C’est pavé de quoi, l’enfer, déjà ?
Une fois n’est pas coutume, un peu de gravité en préambule pour avertir nos éminents lecteurs qu’en fonction de leur degré de sensibilité, certaines des illustrations de cet article pourraient les déranger – on y parle d’une catastrophe. Du coup, bon, il s’agit certes de photographies parues dans la presse de l’époque, mais on préfère prévenir.
– Désolé mais c’est non.
– Mais attends au moins que je t’expl…
– J’ai dit non. Un énième billet sur le Titanic, sérieusement ? Mais on n’en peut plus du Titanic, sans déconner. On parle vingt fois par an d’une histoire que tout le monde connaît par cœur et tout le monde sait ce qu’il y a à savoir. On est un site exigeant, merde. On ne va pas exploiter ce genre de vieilles recettes pendant 107 ans.
– Alors c’est rigolo que tu réagisses comme ça parce que ça fait justement 107 ans cette année qu’il a coul…
– QU’EST-CE QUE TU N’AS PAS COMPRIS DANS NON.
– Et si je te dis que ça ne concerne pas directement le Titanic ?
– Je me méfie.
– C’est un peu lié tout de même. Une histoire de canots de sauvetage.
– Ah mais non mais bon sang pitié tout le monde sait qu’il n’y avait pas assez de canots sur ce foutu barlu.
– Ah mais justement.
– Justement quoi ?
– Tout part de là. Après le naufrage de Celui-Dont-On-Ne-Doit-Pas-dire-Le-Nom…
– Voldemort ? Il n’est pas du tout mort noyé, je te signale.
– Mais non patate, le Titanic. Bref : après le drame de 1912, on s’est un peu partout mis à faire évoluer la réglementation sur la sécurité des navires de transports de passagers. Par exemple en obligeant les compagnies maritimes à prévoir un nombre de canots de sauvetage suffisant pour évacuer tous les passagers, pas seulement les plus riches ou les plus veinards.
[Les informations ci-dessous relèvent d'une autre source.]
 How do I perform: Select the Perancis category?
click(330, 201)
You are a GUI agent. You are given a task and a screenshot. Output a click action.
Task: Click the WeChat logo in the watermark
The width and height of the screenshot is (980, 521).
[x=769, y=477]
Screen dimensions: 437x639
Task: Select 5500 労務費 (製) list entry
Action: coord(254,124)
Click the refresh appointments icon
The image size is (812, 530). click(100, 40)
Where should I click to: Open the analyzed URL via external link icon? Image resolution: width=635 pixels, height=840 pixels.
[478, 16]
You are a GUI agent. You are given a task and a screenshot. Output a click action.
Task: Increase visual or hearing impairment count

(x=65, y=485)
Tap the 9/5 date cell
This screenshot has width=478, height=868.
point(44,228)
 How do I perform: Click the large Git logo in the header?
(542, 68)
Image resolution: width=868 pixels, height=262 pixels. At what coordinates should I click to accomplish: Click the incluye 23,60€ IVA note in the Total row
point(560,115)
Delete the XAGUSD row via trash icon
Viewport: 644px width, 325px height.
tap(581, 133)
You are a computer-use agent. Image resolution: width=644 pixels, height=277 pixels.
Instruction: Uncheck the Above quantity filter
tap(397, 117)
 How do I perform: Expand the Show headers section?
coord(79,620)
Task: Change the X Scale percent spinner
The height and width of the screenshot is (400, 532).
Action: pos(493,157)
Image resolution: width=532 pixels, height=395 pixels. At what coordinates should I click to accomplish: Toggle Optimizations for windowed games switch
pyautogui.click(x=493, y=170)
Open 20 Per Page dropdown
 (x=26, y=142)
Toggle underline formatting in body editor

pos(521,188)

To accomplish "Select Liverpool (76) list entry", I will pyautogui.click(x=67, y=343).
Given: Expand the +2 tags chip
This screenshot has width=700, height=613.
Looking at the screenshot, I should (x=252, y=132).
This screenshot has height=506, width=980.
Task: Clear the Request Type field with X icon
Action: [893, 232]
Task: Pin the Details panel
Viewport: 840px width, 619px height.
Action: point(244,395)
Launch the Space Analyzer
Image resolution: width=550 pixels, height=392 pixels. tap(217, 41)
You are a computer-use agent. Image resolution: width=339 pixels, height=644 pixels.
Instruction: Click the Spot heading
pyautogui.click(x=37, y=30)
– Si ça peut éviter de se retrouver une fois de plus comme des cons quand on s’engueule avec un iceberg, ça me paraît plutôt une bonne idée.
– Une bonne chose, oui. Sauf quand ça provoque indirectement la mort de 848 personnes.
– Hein ?
– Tu vois, je t’avais dit que ça t’intéresserait. Bienvenue à Chicago en juillet 1915. Trois ans ont passé depuis la catastrophe du Titanic. Aux Etats-Unis, les nouvelles règles de sécurité qui s’imposent aux compagnies maritimes sont en vigueur depuis mars 1915 et la signature par Wilson du Seamen’s Act.
– La loi sur le sperme ? Je ne vois pas le rapport avec les bateaux. Enfin je ne veux pas le voir.
– Seamen, pas semen, andouille. La loi sur les marins.
– Alors loin de moi l’idée de te contrarier mais je ne vois pas ce que vient foutre à Chicago la loi sur les marins. On n’est pas franchement au bord de l’océan, dans l’Illinois.
– Non mais on est au bord des Grands Lacs et ils sont vraiment grands, les Lacs en question : 244 000 kilomètres carrés, soit deux fois et demi le Portugal. Du coup, une partie des bateaux de commerce ou de croisière qui voguent à leur surface sont… Gros. Mais vraiment gros. Pas aussi grands que le Titanic, mais souvent encore plus chargés en passagers. Tiens, le Eastland, par exemple : le 24 juillet 1915, ce steamer fait le plein avec 2 572 passagers, près de 400 de plus qu’à bord du Titanic. Et encore, on avait réduit sa capacité dans le cadre du Seamen’s Act.
– Quelque chose me dit que ça ne va pas suffire.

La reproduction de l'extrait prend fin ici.